Under Secretary of the Treasury for Terrorism and Financial Intelligence Brian Nelson is visiting Switzerland, Italy, Austria and Germany this week, where he is meeting with government officials, financial institutions and other businesses.
The Treasury Department is warning during the visits that Washington believes Russia is using evasive methods to acquire over a dozen types of goods, including electronic components, optics and manufacturing equipment, according to a document that has been handed to partner countries and was seen by Reuters.
Those goods include processors and controllers, video camera recorders, lasers and signal generators, among others.
Nelson’s visit comes as Washington tries to crack down on Russia’s sanctions evasion and ahead of travel by Assistant Secretary for Terrorist Financing and Financial Crimes Elizabeth Rosenberg to Kazakhstan and Kyrgyzstan next week.
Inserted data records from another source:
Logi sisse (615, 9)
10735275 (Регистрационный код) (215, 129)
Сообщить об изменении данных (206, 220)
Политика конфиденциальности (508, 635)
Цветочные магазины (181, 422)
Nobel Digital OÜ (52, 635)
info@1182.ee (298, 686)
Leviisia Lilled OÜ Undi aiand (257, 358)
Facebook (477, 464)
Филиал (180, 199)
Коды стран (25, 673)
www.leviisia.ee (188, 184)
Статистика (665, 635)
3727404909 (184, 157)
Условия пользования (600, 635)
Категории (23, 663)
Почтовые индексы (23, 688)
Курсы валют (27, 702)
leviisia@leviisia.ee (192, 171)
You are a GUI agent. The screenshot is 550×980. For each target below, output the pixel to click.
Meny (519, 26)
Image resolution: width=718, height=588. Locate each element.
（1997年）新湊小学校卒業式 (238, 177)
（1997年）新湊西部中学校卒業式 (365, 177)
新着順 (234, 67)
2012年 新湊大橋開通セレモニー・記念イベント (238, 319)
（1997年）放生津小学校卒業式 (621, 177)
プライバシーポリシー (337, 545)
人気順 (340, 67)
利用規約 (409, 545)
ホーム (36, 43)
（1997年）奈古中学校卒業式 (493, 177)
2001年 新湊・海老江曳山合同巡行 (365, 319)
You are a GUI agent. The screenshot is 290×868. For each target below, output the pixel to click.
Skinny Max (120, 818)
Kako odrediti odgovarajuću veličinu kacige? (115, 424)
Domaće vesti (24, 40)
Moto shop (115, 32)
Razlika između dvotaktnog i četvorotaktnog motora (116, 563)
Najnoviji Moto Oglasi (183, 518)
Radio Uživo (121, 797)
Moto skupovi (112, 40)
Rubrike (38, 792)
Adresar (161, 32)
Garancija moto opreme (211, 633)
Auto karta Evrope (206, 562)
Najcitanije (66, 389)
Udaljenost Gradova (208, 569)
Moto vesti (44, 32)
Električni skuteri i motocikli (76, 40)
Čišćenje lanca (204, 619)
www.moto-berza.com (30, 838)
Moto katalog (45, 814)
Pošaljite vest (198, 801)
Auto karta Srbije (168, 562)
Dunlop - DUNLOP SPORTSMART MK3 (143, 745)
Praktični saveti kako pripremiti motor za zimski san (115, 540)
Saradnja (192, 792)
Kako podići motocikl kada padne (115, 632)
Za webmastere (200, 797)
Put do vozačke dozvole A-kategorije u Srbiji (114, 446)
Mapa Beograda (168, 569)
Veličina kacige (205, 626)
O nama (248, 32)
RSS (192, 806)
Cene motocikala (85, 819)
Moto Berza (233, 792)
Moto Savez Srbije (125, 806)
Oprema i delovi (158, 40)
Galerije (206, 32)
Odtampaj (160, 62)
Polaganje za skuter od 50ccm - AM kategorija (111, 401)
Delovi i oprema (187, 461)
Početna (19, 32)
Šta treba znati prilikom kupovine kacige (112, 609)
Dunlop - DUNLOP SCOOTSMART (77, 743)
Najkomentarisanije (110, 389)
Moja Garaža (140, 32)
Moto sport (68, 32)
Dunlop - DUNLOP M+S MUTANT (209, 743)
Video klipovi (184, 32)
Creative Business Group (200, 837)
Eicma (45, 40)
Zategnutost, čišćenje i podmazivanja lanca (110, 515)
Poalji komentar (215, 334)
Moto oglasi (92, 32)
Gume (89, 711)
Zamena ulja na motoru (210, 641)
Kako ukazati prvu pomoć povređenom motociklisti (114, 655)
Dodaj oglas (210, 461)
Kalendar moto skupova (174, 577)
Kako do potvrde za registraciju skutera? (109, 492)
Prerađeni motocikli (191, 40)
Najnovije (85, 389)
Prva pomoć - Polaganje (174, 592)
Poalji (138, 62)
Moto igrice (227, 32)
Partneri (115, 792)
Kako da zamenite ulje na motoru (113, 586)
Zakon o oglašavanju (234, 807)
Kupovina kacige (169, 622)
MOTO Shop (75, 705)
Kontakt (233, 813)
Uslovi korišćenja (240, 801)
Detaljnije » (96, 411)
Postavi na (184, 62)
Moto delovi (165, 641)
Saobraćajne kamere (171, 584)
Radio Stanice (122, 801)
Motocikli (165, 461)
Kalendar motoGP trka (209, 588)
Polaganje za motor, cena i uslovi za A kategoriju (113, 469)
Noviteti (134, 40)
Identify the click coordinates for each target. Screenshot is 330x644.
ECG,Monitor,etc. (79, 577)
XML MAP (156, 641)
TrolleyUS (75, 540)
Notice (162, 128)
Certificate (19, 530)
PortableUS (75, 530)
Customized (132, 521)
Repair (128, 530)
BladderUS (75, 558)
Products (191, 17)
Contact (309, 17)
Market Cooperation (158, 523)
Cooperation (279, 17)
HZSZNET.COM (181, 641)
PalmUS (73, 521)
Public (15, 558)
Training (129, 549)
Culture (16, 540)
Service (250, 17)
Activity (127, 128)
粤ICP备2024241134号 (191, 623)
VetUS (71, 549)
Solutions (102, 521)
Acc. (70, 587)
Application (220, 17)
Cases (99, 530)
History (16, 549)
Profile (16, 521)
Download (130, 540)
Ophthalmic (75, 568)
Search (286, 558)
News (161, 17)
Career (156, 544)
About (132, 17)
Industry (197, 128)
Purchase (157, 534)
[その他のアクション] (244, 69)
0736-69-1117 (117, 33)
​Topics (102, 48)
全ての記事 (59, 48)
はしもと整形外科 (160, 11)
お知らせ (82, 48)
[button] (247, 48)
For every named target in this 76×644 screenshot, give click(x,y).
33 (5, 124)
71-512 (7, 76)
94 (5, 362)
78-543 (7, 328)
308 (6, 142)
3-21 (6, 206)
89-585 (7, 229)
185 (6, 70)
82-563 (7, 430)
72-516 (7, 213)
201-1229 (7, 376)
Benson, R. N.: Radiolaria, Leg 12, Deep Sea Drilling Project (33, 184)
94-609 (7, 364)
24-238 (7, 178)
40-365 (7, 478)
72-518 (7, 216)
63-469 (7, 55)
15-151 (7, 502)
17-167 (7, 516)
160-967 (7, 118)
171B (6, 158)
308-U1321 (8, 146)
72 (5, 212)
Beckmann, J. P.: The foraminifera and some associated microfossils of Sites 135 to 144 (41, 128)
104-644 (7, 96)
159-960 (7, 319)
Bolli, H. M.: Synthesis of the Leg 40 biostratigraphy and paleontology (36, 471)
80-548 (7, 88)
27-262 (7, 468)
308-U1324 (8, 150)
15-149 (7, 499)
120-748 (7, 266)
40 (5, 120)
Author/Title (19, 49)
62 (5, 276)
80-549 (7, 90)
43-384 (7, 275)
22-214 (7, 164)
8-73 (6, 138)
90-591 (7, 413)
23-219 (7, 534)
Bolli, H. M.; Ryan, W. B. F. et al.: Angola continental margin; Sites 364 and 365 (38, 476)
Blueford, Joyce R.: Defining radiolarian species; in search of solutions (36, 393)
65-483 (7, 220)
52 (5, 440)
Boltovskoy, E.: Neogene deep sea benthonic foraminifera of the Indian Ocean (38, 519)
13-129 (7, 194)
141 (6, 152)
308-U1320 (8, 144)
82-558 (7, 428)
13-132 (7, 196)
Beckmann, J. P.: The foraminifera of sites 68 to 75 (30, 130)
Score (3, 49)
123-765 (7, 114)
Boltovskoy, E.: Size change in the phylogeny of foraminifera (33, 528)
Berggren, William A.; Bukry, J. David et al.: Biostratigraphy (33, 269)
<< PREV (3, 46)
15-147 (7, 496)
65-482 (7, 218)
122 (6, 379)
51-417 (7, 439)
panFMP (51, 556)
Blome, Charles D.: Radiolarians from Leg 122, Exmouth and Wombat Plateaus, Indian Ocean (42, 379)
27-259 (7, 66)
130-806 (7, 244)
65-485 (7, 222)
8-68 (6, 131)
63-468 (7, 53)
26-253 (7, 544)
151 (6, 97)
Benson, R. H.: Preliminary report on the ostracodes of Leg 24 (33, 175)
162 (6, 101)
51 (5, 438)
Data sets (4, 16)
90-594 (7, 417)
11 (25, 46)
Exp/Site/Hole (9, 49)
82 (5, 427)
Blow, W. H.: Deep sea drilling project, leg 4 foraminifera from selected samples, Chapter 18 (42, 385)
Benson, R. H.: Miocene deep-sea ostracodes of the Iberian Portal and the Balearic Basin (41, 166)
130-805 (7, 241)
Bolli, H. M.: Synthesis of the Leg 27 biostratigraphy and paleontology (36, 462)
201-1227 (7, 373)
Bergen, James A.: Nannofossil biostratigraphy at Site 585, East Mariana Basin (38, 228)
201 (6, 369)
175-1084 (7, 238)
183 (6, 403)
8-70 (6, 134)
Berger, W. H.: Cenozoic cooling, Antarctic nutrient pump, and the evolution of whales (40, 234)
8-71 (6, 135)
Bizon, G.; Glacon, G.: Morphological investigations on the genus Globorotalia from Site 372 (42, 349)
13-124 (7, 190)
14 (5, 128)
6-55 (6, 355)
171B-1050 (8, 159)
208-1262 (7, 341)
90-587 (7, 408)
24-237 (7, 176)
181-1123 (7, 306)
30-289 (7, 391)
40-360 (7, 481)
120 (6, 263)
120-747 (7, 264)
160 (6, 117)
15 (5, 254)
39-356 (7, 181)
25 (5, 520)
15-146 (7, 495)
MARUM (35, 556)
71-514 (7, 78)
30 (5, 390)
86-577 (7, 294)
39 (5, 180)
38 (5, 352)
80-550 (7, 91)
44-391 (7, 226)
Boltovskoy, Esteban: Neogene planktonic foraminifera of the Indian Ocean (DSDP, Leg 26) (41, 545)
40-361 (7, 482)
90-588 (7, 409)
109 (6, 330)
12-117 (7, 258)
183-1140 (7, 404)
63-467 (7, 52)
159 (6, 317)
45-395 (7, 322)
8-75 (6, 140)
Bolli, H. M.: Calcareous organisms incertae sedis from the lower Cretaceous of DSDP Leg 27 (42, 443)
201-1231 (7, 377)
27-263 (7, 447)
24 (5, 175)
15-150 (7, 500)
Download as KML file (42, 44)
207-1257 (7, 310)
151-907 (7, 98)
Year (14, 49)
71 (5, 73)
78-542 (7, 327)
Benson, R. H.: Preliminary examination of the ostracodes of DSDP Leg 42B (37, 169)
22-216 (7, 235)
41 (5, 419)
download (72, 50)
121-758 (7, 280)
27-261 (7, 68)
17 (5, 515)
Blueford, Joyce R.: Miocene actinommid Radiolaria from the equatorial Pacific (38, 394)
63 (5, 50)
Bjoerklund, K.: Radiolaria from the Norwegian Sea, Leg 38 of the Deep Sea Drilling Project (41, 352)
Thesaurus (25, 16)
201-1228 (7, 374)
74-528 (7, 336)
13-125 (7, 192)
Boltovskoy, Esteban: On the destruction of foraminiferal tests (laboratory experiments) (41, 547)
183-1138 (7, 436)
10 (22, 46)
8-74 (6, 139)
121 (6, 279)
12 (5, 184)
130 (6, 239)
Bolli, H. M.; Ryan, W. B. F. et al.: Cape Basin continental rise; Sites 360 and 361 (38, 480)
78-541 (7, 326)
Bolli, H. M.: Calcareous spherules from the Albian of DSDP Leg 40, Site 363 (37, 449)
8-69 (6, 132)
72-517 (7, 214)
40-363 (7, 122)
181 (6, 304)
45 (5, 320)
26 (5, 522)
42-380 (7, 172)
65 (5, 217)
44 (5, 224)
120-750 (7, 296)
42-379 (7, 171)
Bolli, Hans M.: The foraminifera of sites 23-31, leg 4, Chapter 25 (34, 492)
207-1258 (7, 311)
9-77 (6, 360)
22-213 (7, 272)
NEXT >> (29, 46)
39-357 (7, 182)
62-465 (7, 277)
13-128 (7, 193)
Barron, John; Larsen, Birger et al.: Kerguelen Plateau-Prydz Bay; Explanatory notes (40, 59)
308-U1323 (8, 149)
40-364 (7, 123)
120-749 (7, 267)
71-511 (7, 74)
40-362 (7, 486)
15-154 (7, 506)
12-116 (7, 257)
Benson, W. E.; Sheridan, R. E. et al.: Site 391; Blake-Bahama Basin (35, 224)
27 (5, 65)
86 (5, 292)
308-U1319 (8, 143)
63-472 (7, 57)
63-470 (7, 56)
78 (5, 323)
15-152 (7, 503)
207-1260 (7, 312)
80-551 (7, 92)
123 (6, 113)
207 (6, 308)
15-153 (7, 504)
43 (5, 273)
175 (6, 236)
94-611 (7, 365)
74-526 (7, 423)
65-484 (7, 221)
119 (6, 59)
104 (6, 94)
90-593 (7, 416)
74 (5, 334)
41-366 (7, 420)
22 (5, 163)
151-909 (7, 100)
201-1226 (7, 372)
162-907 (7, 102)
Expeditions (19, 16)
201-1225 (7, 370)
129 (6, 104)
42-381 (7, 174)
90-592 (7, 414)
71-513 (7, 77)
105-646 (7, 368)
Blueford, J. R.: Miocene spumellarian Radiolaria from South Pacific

Washington has previously said it is concerned about sanctions evasion in Kazakhstan.
In this week’s visits, the Treasury is also explaining what red flags financial institutions should watch for as they try to identify Russian procurement networks, according to the document.
Those include tenders from companies with no track record and little or no Web presence, frequent or last-minute changes to end users or payees, and businesses located in transshipment countries involved in the electronics or machinery sectors.
The United States and its allies, including the European Union and United Kingdom, imposed sanctions on Russia following the invasion of Ukraine more than a year ago and have continued to ratchet up pressure.